My recent post Coach Madison Floral Carryall

Natasha

January 28th, 2010 at 9:26 pm    


Do video productions make sense if you are limited video resources and an inventory that turns around quickly? What would be the alternative?

uberVU - social comments

January 28th, 2010 at 11:59 pm    


Social comments and analytics for this post…

This post was mentioned on Facebook by Tierra M Wilson: 20 Advanced Social Media Marketing Strategies For Fashion Businesses http://bit.ly/cZw1K1...

Tierra | The Fashion Techie

February 1st, 2010 at 9:07 am    


Hi Natasha, If your inventory turns around quickly, def don’t do product videos for all of them. An alternative is to do them for products featured on your front page only or inventory that’s has “high press” or best selling items.

Tierra | The Fashion Techie

February 1st, 2010 at 9:07 am    


Thanks staci.. glad I could be of help :)
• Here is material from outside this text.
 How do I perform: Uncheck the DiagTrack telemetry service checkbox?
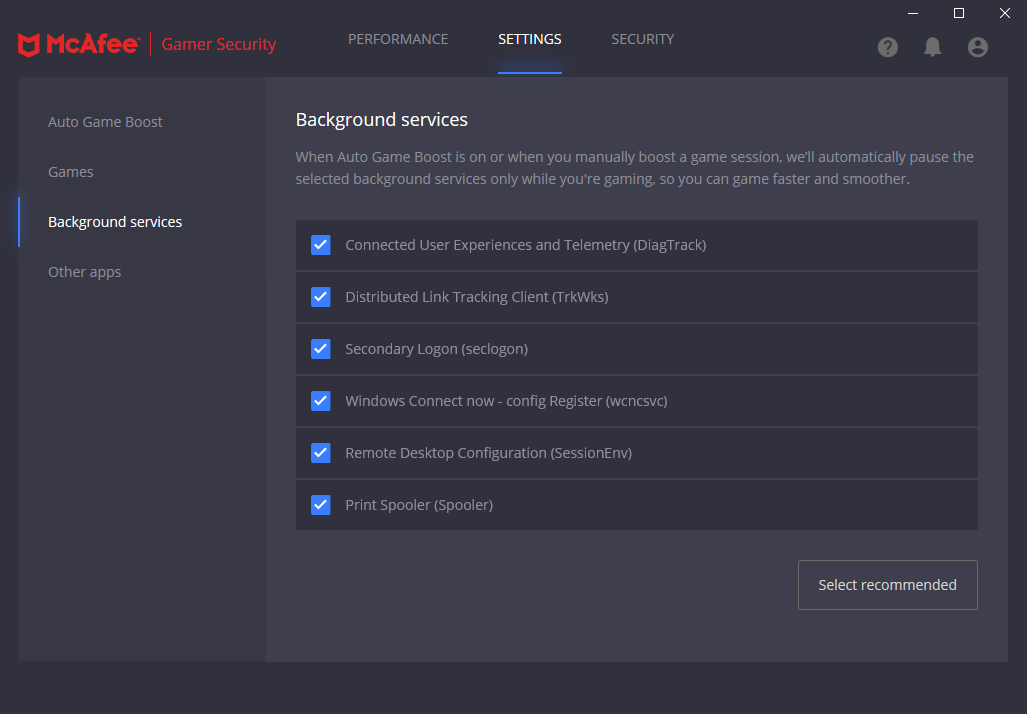(321, 245)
Tierra | The Fashion Techie

February 1st, 2010 at 10:07 am    


Hi Anne, just changed the font.. let me know if that’s any better ;)

awatsonbarber

February 1st, 2010 at 4:20 pm    


Thanks for the tips! And…it might be my slightly ancient monitor, but I am having trouble with reading the Century Gothic body text. I'm a big fan of Century Gothic for headlines and PPt. presentations..but there seems to be some read-ability issues with larger blocks of text.

Nicole

February 2nd, 2010 at 2:00 am    


Unbelievably helpful and insightful. I'm inspired to really get on the ball. Thank you!